In a race that saw plenty of gun politics, Brian Kemp blew away Lt. Gov. Casey Cagle at the polls Tuesday. Kemp, a Republican who has served as Georgia’s Secretary of State since 2010, picked up almost 70 percent of the vote following a glowing endorsement from President Donald Trump that held the former state lawmaker was “very strong on Crime and Borders, LOVES our Military, Vets and the 2nd Amendment.”
During his campaign, Kemp released a series of ads backing his pro-gun stance including one controversial spot featuring “Jake,” billed as one of his daughter’s suitors, during which he held an unloaded double barrel shotgun on the young man while in a room containing a number of other firearms, to include handguns and AR-15s.
Other spots included more shotguns, chainsaws, explosions and a Ford F-350, as he promised to be politically incorrect.
Although Cagle fired back that, while in the state legislature, Kemp worked with “liberal Democrats” to kill a gun rights bill, Kemp doubled down with Jake and the shotgun accusing the Lt. Governor himself of trying to misdirect voters from his flagging poll numbers.
While Cagle picked up an endorsement from the National Rifle Association over his stance on campus carry legislation and a public scrimmage with Delta Airlines — the state’s largest private employer — over its relationship with the gun rights group, Kemp grabbed support from smaller local Second Amendment organizations. On his platform, Kemp says he supports a gun sales tax holiday similar to those enjoyed in other Southern states, among other gun rights expansions.

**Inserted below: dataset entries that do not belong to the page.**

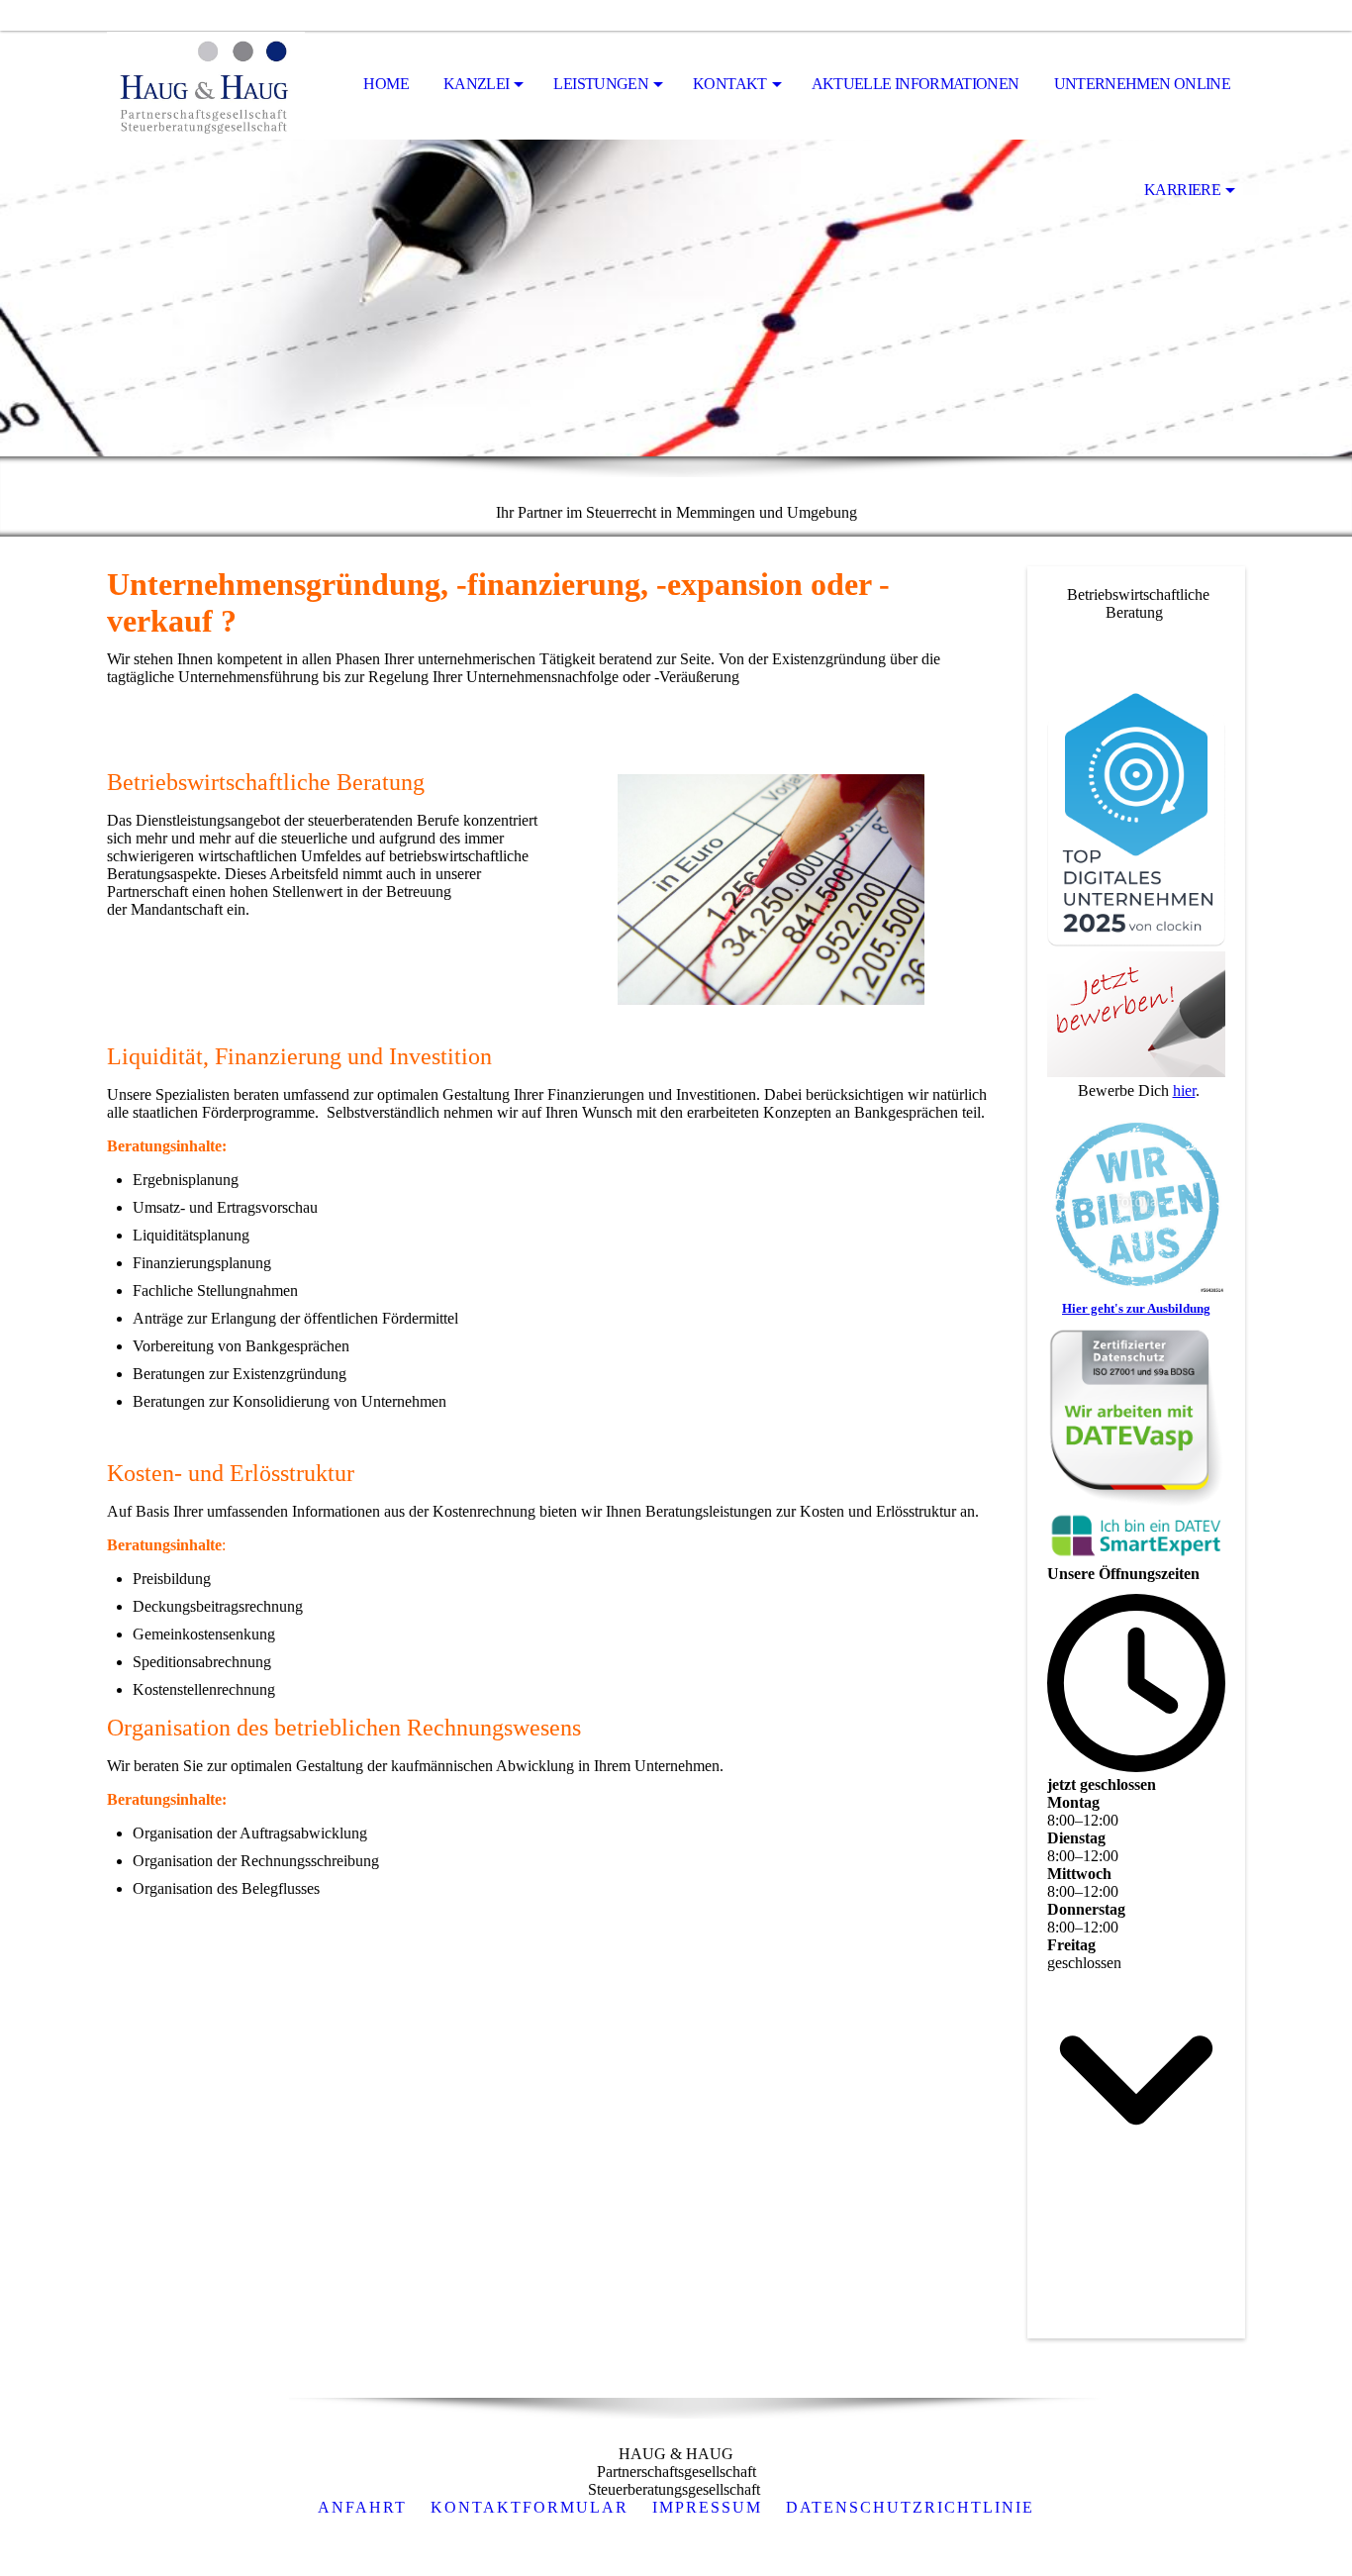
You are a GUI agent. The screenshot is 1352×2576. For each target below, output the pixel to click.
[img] (206, 85)
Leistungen (600, 83)
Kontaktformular (529, 2507)
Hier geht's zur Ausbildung (1136, 1308)
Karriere (1182, 189)
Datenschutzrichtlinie (910, 2507)
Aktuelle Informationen (915, 83)
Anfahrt (362, 2507)
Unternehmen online (1142, 83)
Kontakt (730, 83)
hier (1184, 1090)
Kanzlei (476, 83)
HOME (385, 83)
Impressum (707, 2507)
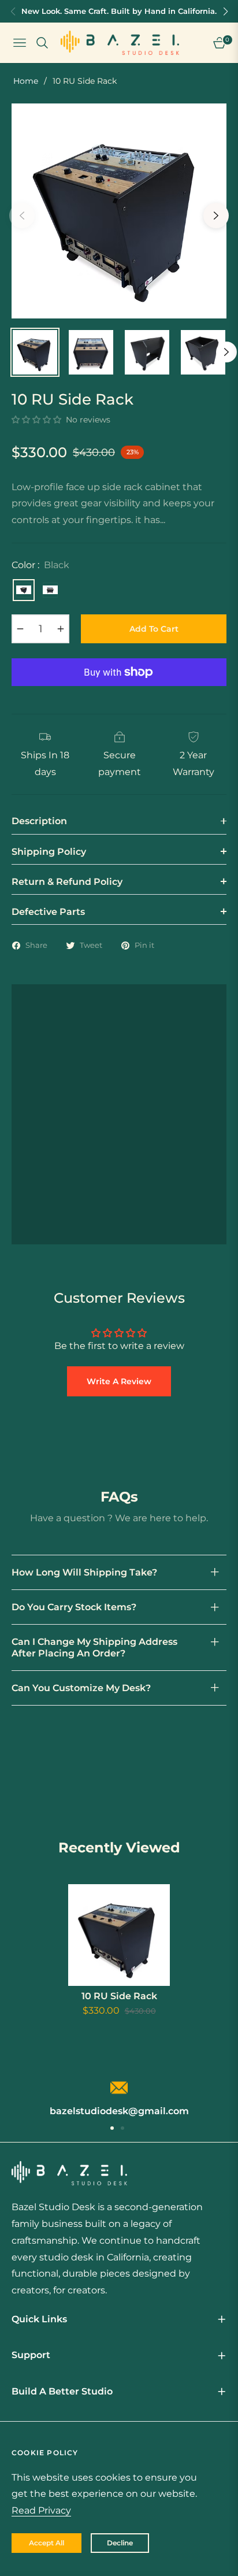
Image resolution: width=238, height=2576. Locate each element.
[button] (38, 419)
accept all (46, 2542)
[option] (119, 210)
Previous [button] (22, 215)
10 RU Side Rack (119, 1996)
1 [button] (112, 2128)
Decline (120, 2542)
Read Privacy (41, 2510)
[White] (50, 590)
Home (25, 81)
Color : (40, 564)
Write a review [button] (119, 1381)
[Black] (23, 590)
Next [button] (216, 215)
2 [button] (122, 2128)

Kemp will take on Democrat Stacey Abrams in the November general election. Abrams, the first black female major party gubernatorial nominee in U.S. history, is running on a platform heavy on issues such as economic mobility, LGBT rights, immigrant safety and gun control. On the latter, she wants to repeal campus carry, institute universal background checks, implement Extreme Risk Protection Orders to temporarily seize guns from those thought to be at risk, and expand mandatory gun surrenders for those accused of domestic abuse.